A première vue, Delphine André n’a rien d’une sadique. Pourtant, quelques minutes après le début de la rencontre, le doute surgit. A la personne venue tester l’anti-gymnastique, cette jolie Lausannoise de 29 ans demande en effet d’une voix douce de se coucher sur le sol, de joindre les talons et les chevilles, en gardant les épaules et le dos des mains au sol... Tout cela en collant les bras le long du corps. «En adoptant cette position anatomique, le reste du corps se déforme, explique la Vaudoise qui a accompli deux ans de formation à Paris. Les compensations sont personnelles. Elles mettent en lumière nos résistances, nos contractions, toutes sortes de mauvaises habitudes (serrer les dents, par exemple) que nous avons prises.» L’anti-gymnastique a été mise au point par Thérèse Bertherat, une kinésithérapeute française. Son postulat de base: nous sommes tous beaux et bien faits, mais notre forme parfaite est presque toujours masquée par toutes sortes de crispations, douleurs et déformations, rarement congénitales. Elles sont les réactions du corps aux événements de la vie. Une narine s’est pincée, les jambes se sont raidies...

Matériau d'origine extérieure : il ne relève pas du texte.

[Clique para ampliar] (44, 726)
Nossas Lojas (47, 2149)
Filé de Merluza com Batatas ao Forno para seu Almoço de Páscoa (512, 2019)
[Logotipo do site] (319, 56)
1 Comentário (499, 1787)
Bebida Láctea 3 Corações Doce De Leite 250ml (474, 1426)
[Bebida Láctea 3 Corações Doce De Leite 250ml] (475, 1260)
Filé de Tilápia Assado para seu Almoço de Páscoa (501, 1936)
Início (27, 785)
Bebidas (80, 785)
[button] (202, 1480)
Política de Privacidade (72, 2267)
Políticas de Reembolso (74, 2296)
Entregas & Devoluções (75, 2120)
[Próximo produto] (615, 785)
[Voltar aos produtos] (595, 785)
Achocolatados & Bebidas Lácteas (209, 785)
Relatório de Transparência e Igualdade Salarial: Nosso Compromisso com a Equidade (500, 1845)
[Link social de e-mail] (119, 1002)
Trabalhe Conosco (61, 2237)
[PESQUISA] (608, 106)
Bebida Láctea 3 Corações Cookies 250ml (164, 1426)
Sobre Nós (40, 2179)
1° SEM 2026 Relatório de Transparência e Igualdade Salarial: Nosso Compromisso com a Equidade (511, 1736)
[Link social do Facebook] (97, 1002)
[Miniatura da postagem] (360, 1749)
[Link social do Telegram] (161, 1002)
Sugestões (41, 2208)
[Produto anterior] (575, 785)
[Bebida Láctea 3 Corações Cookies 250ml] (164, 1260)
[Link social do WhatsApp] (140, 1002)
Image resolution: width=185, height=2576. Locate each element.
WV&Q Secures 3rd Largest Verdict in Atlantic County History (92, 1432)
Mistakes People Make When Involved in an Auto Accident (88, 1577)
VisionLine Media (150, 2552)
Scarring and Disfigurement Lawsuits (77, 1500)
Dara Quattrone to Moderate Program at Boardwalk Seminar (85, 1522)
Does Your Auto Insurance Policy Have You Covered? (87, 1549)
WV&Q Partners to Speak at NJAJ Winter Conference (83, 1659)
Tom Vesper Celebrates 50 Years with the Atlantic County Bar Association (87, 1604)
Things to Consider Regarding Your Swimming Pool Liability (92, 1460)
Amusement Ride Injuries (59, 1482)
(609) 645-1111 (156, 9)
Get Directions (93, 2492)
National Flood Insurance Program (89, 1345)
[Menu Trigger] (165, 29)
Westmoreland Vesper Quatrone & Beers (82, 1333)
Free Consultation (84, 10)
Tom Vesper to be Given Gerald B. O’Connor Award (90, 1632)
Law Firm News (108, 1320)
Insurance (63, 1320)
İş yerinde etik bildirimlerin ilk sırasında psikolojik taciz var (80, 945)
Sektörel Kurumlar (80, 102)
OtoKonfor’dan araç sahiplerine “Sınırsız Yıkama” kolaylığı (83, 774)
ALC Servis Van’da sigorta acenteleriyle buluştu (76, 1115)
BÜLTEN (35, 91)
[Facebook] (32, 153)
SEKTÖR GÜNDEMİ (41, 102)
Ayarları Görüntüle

Muscles malmenés. Cette méthode consiste à faire de petits mouvements très précis, qui permettent de retrouver la mobilité des muscles malmenés par les événements de la vie. Un exemple? Le travail du pied, en détachant le petit orteil de tous les autres. Bigrement difficile. «Pendant l’enfance, on se crée sa palette de mouvements. Notre vie durant, nous puisons dans cette dernière: l’anti-gymnastique permet de s’ouvrir à d’autres mouvements. Une ouverture corporelle qui amène une ouverture de l’esprit», explique Delphine André qui a pratiqué la natation synchronisée pendant plus de dix ans. «Aujourd’hui, alors que je ne fais plus que l’anti-gymnastique, je suis plus musclée qu’à l’époque où je nageais trois fois par semaine. Les muscles en tension ne travaillent plus. C’est seulement lorsqu’on les relâche qu’ils recommencent à bouger naturellement. A chaque séance, les gens explorent leur corps et découvrent des territoires inconnus.»